Setelah sambutan, suasana berubah menjadi khidmat dalam sesi khusus bertajuk “Memoriam Sahabat & Keluarga Besar FWJ Indonesia”. Panitia secara khusus mengundang keluarga terdekat para almarhum untuk memberikan penghormatan setinggi-tingginya serta apresiasi mendalam atas dedikasi dan jejak pengabdian yang telah ditinggalkan.
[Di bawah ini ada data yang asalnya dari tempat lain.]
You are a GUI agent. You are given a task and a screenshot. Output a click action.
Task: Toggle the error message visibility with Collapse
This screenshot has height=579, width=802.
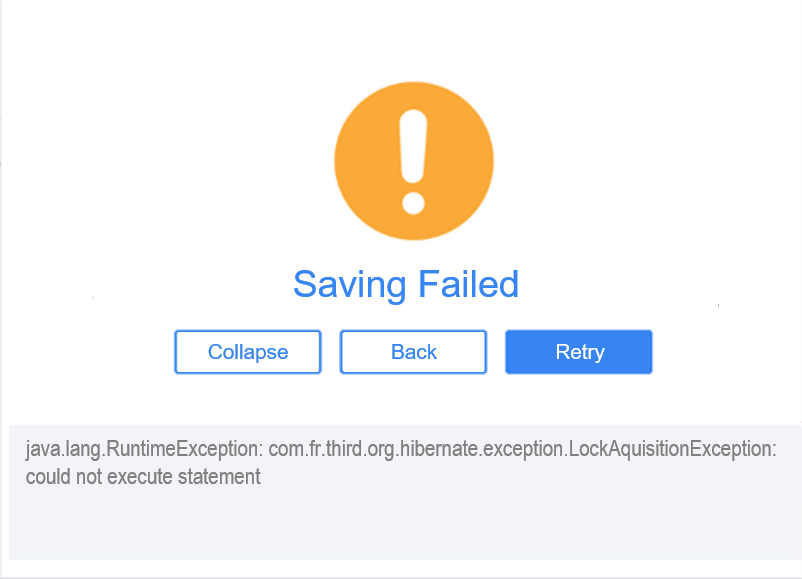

Kehadiran keluarga turut menyempurnakan momen haru ini, di antaranya istri dari Alm. Erwin Efendi (Melky) dan Alm. Bambang Suryono (Bamsur, Mantan Kabid Humas DPP FWJ Indonesia). Sementara untuk Alm. Parmadi (Pengurus Korwil Bekasi Kota) dan Alm. Sitohang (Mantan Ketua Korwil Bekasi Kabupaten), kehadirannya diwakilkan secara langsung oleh Ketua Korwil Kabupaten Bekasi, Ibu Mariam.

“FWJ Indonesia mengenang jasa seluruh pendahulu yang telah berpulang, kehadiran keluarga dan perwakilan wilayah menjadi bukti bahwa FWJ Indonesia bukan sekadar wadah organisasi, melainkan satu keluarga besar yang saling mengingat dan melanjutkan perjuangan bersama” kata Ketua Panitia, Mairoji Eka Saputra.

Momen inti acara berupa pelantikan dan pengukuhan kepengurusan baru, dilakukan langsung oleh jajaran Dewan Pimpinan Pusat FWJ Indonesia yang diwakili Puguh Kribo (Praktisi Hukum) Triwulan (Bendahara Umum) dan Ferry Sang (Kabid Humas) disertai pembacaan resmi Surat Keputusan organisasi. Barisan pengurus yang dikukuhkan meliputi Dewan Pimpinan Daerah (DPD) DKI Jakarta dan Jawa Tengah, serta Koordinator Wilayah (Korwil) Jakarta Utara, Jakarta Timur, Kabupaten Bekasi, Kuningan, dan Indramayu. Pengurus baru berkomitmen untuk melanjutkan perjuangan, memperluas jangkauan layanan, dan meningkatkan kualitas perlindungan bagi seluruh anggota.

Sebagai wujud rasa syukur atas perjalanan tujuh tahun yang penuh berkah, acara dilanjutkan dengan pemotongan tumpeng secara simbolis yang dipimpin langsung oleh Ketua Umum FWJ Indonesia. Kegiatan kemudian ditutup dengan penampilan hiburan organ tunggal yang menyajikan irama penuh kehangatan, menyempurnakan momen kebersamaan sebelum acara berakhir pukul 17.00 WIB.

“Tujuh tahun adalah bukti kebersamaan. Pelantikan hari ini adalah awal langkah baru bagi kami untuk terus membuktikan kualitas, memperkuat sinergi dengan berbagai pihak, dan mengabdi sepenuh hati bagi dunia pers serta masyarakat Indonesia,” tegas Mustofa Hadi Karya (Opan) Ketua Umum FWJ Indonesia.